▶ _Page extract_
__________________________________________________

Re: offsite/onsite rates

Subject: Re: offsite/onsite rates
From: Nancy Hickman <nhickman -at- GVI -dot- NET>
Date: Mon, 6 Apr 1998 16:52:03 -0500

People just starting in contract work often are amazed at the costs
eventually incurred by doing work at home. They never counted on this
when they set their billable rate.

When you start out, you may have everything you need. Eventually,
though, you will have to upgrade your equipment and software, and the
time and expense to do this often knocks people for a loop. Especiallly
when you upgrade, and it hoses some other software or hardware on your
system, and you spend a couple of days straightening it out. I speak
with recent experience here, but fortunately, I "bit the upgrade bullet"
over a weekend when I was not working on projects. Remember though,
while you are out of equipment, you either can't work or have to make
arrangements for other equipment. You can't ethically bill clients for
this time or for the time and expense to upgrade, except in certain
special circumstances.

__________________________________________________

▶ _Data block_
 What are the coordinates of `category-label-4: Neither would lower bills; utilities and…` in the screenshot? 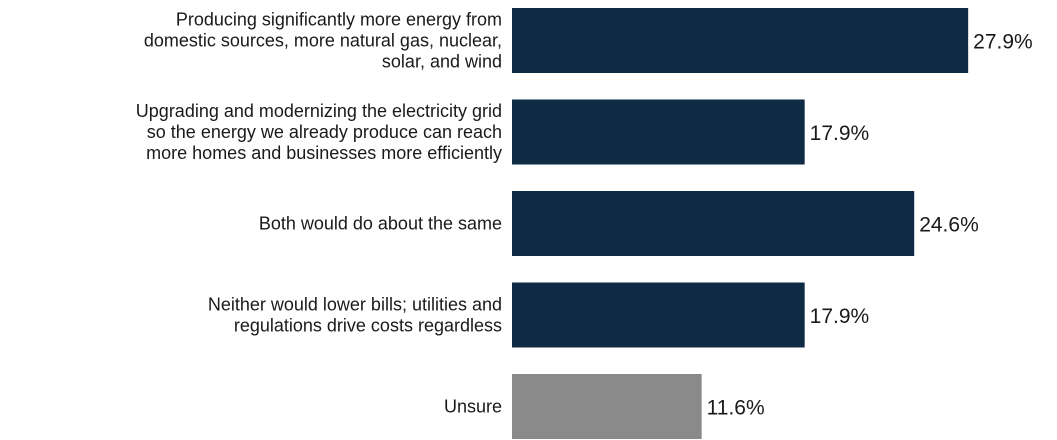 It's located at (355, 316).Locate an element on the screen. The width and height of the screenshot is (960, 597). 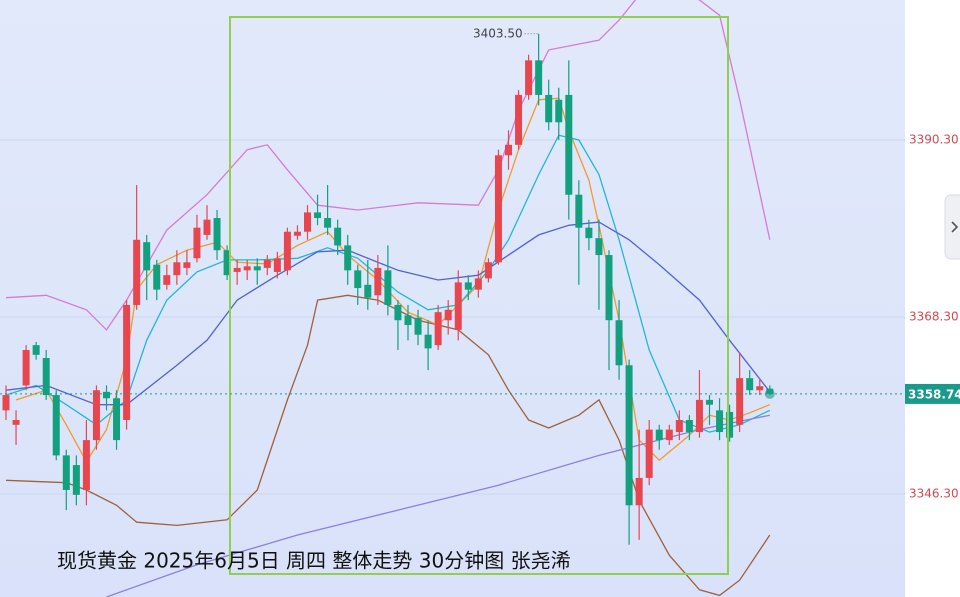
last-price-dot is located at coordinates (770, 394).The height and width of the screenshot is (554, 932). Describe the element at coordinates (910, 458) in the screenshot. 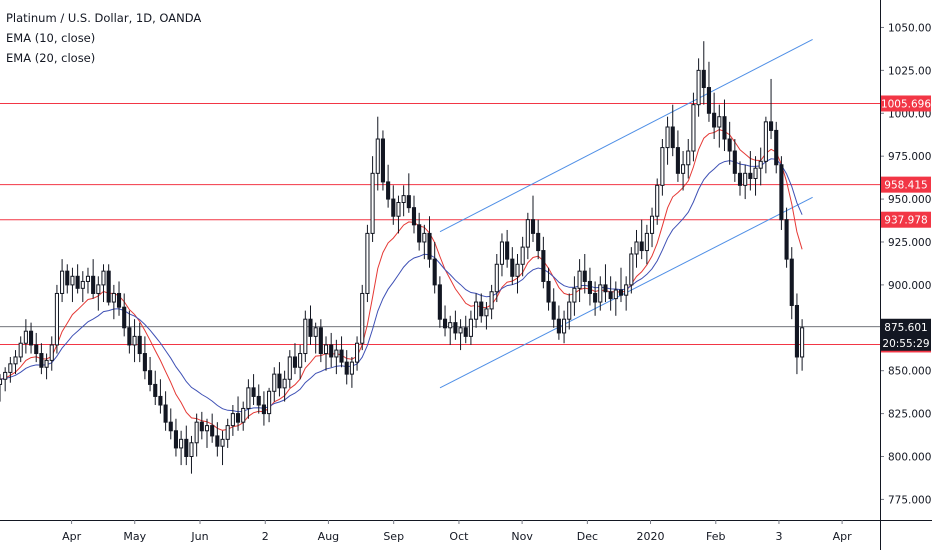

__________________________________________________

▶ _Instructions to follow_
Carry on the post about the hidden costs of doing contract work from home, starting after its last sentence. The material has no connection to the post about home-office costs for contract workers.

▶ _Answer space_
It's been said and said again, but you must have backup plans, and you
must plan regular system and software upgrades around your work. If you
were on a client site, they would be liable for this, and it's possible
you might get paid while a system admin tinkered with your system, and
you would get paid to restore work lost if they were liable for the
storage of backup data. If you are not on site, you are liable, and it's
your own time.

-- Nancy


Laurie Little wrote:
>
> Thanks Rowena
> Actually, I did spend a fair bit of time with the archives. There were
> many postings about rates, but no indication if anyone had different
> rates for onsite vs offsite work.
>
> > -----Original Message-----
> > From: Rowena Hart [SMTP:rhart -at- INTRINSYC -dot- COM]
> > Sent: Monday, April 06, 1998 3:21 PM
> > To: TECHWR-L -at- LISTSERV -dot- OKSTATE -dot- EDU
> > Subject: offsite/onsite rates
> >
> > <snip>
> > You might want to check the archives for discussions relating to how
> > contractors set daily/hourly rates, because what you charge should
> > cover
> > office overhead, as described above. How you calculate that and work
> > it
> > into your rates varies with each contractor, from my experience.
> >
> > - Rowena
> >
> > ---------------------
> > Rowena Hart
> > Technical Writer
> > Intrinsyc Software, Inc.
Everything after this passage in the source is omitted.